Partisan Politics and Democrats’ Turkey Problem
If there is anything that points out the difference between most Republicans and most Democrats, it is Congress’ effort to pass a resolution that labels Turkey’s slaughter of Armenians almost a century ago as “genocide.” [IMGCAP(1)]
The White House has opposed the action, which has been pushed by House Democrats. While some Republicans have been supporting the measure (and supported previous attempts to please Armenian-Americans by embarrassing Turkey), the current resolution is primarily a Democratic initiative on Capitol Hill.
But if you cut through all of the politicking and even put aside the specifics of the current controversy, you see that fundamentally, the issue is this: For Republicans, politics is never having to say you’re sorry.

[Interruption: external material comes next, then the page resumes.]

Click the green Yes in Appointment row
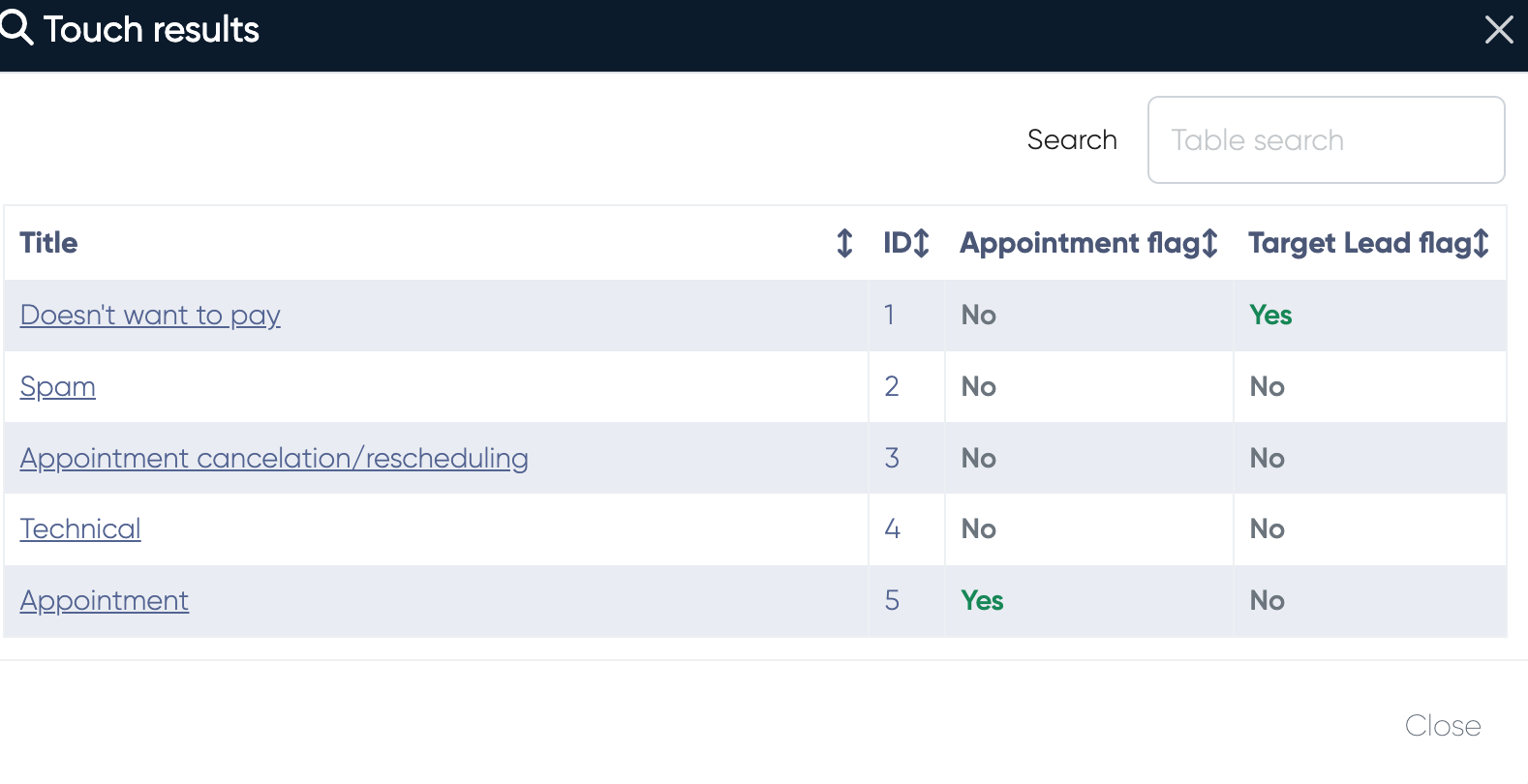1528x784 pixels. (x=982, y=601)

For Democrats, politics primarily is about an endless number of apologies and condolences, and a feeling of unquenchable guilt, though it tends to be institutional, not personal.
Republicans apparently figure that what’s past is past, so you might as well forget about it. You got a problem? Deal with it. As a party, the GOP isn’t big on apologies, reparations or public assertions of sympathy.

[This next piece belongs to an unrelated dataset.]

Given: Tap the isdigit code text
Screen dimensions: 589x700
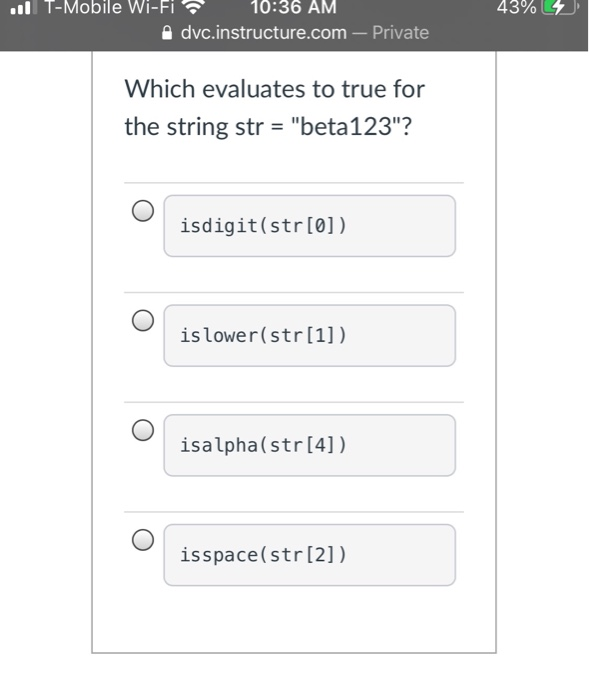Looking at the screenshot, I should (x=263, y=226).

It’s not that Republicans never experience guilt. Actually, they are drowning in it. But it’s personal guilt, some of it apparently coming from original sin (except for Rep. Eric Cantor [Va.] and Sens. Arlen Specter [Pa.] and Norm Coleman [Minn.], no doubt).
As former President Bill Clinton proved, Democrats are much better at publicly feeling people’s pain, even if it occurred more than 100 years ago and all of the people actually involved in the incident are long gone. It doesn’t even matter whether the United States was involved. Democrats pretty much are ready to apologize or commiserate for anything, anyplace and anytime.

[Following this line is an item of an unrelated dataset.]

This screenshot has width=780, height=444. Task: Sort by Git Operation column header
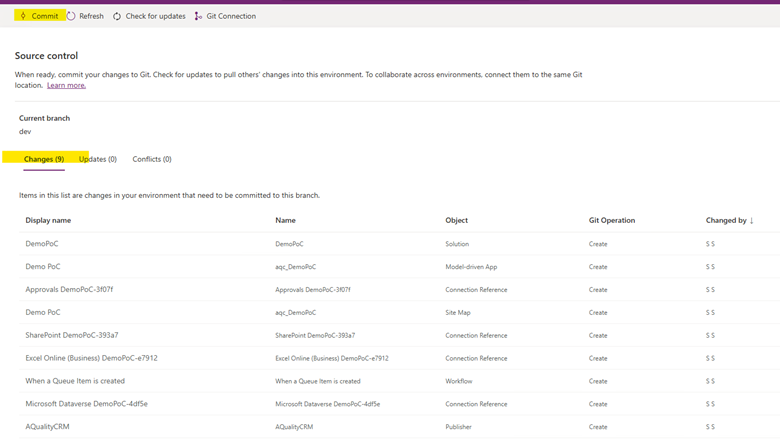point(612,220)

Luckily for Democrats, we’ve had centuries of people oppressing people around the world, so there is almost an endless supply of brutalities and injustices deserving of attention, classification, condemnation and apology.
In fact, so many unfortunate things have happened over the past few centuries that the next Democratic Congress can spend pretty much all of its time, if it wants to, apologizing to groups and demanding that other people apologize, too. Democrats have only begun to scratch the surface on groups they want to apologize to.
The problem for the Democrats is that the controversy over Congress’ steps to assert that Turkey was guilty of a policy of genocide isn’t a laughing matter — at least it isn’t to the Turks. Instead, it is the first truly dumb thing that Democrats may have done since the party won both chambers of Congress last year.
It now looks as if House Democrats may put the Armenian genocide measure in the deep freeze, hoping that everyone forgets about it. But while that may limit the damage that the party could cause itself, burying the measure wouldn’t inoculate Democrats completely from the fallout caused by their initial efforts to pass the resolution.
I recently asked a couple of Democrats — an incumbent Member of Congress from a Democratic-leaning district who is on record supporting the measure and a long-shot Congressional challenger in a Republican district — whether they now favored the genocide resolution, and both acted as if the measure were infected with botulism.
The resolution has strained U.S.-Turkish relations at exactly the worst time, when a Turkish incursion into Iraq could complicate the already complicated American military and political mission in Iraq.
“Democrats are harming the future of the United States and are encouraging anti-American sentiments,” Turkish Premier Recep Tayyip Erdogan asserted about 10 days ago.
Democrats, of course, have been criticizing President Bush for years for allegedly contributing to an increase in anti-Americanism around the world, so Erdogan’s comment gives Republicans ammunition to use against Democrats.
If Turkey’s military forces cross into Iraq to attack Kurdish guerillas, Republicans could well try to change the subject of Iraq by blaming Democrats for antagonizing the government of Turkey and undermining the U.S. effort in Iraq.
Democrats have been successful for the past few years by keeping the focus on GOP failures and by criticizing Bush administration policies. But the House leadership’s miscalculations on the “genocide” resolution points out both that making policy is more difficult than criticizing and that House Democrats are likely to make their share of problems when they become more ambitious.
Stuart Rothenberg is editor of the Rothenberg Political Report.